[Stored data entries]
·····

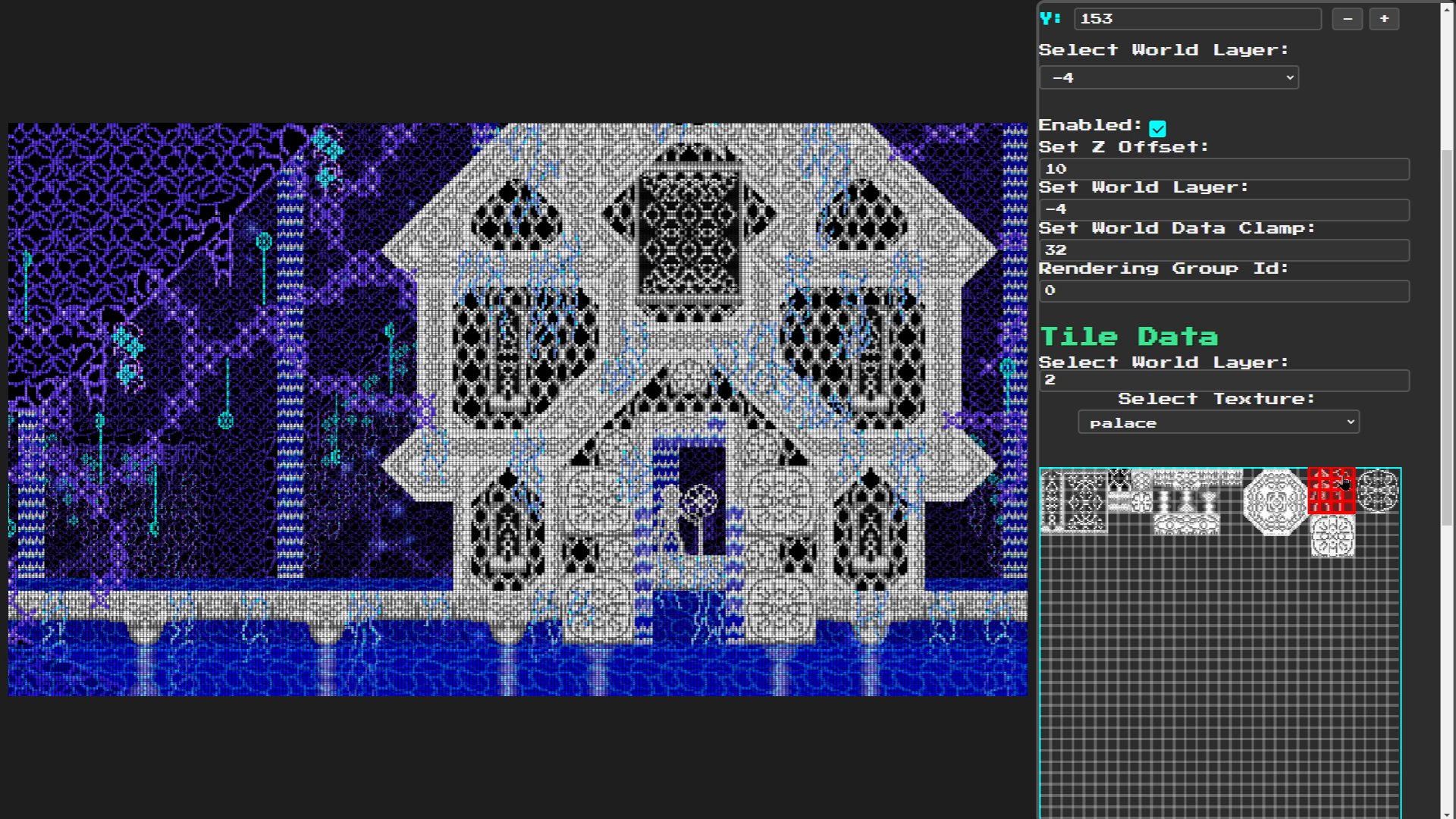The height and width of the screenshot is (819, 1456).
Task: Open the Select World Layer dropdown showing -4
Action: tap(1169, 77)
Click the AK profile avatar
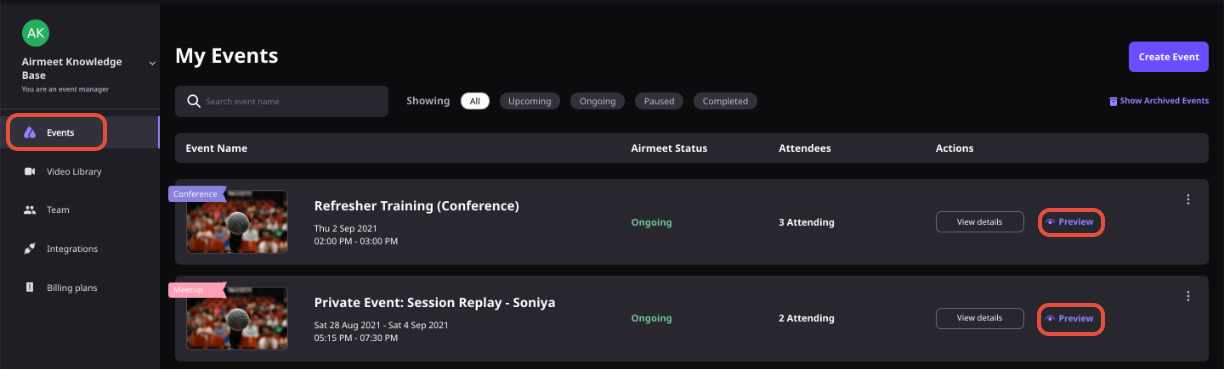1224x369 pixels. click(36, 33)
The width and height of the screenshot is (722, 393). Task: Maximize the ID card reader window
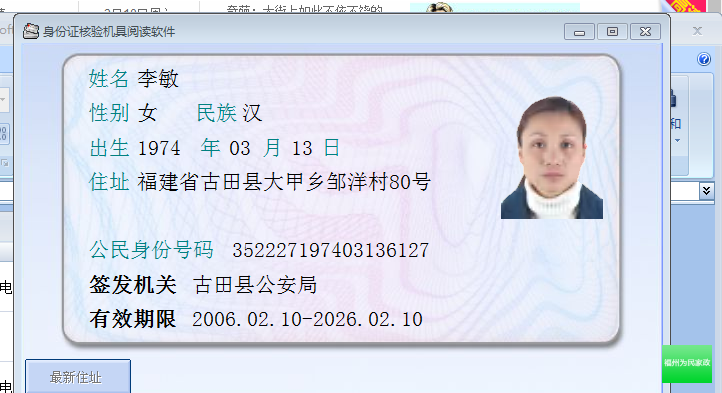612,32
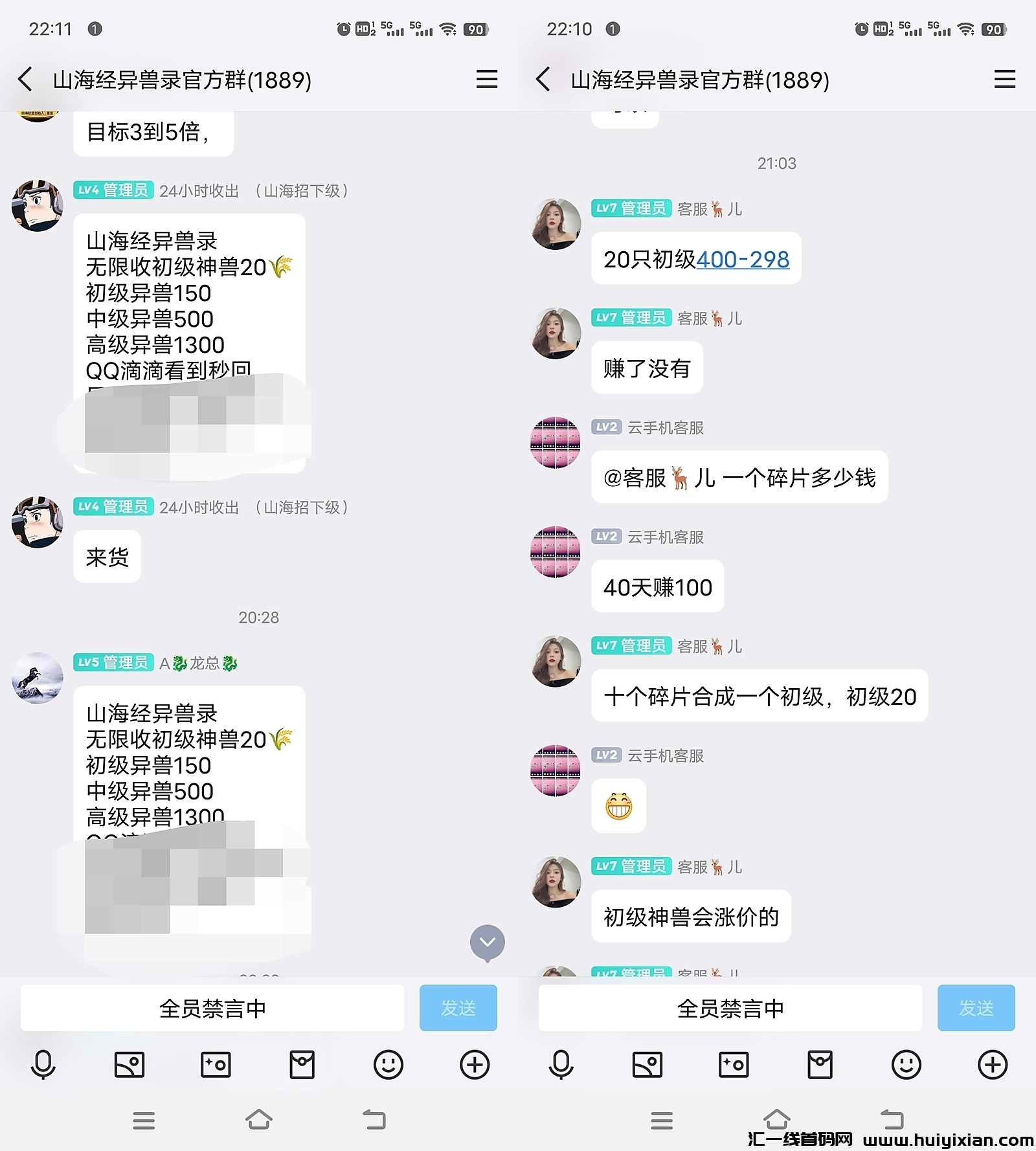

·····

Find the line that contains "The width and". Reproduce it and every later line of the records exactly, minus the pictures.

Your solution |
The width and height of the screenshot is (722, 393). Task: Maximize the ID card reader window
612,32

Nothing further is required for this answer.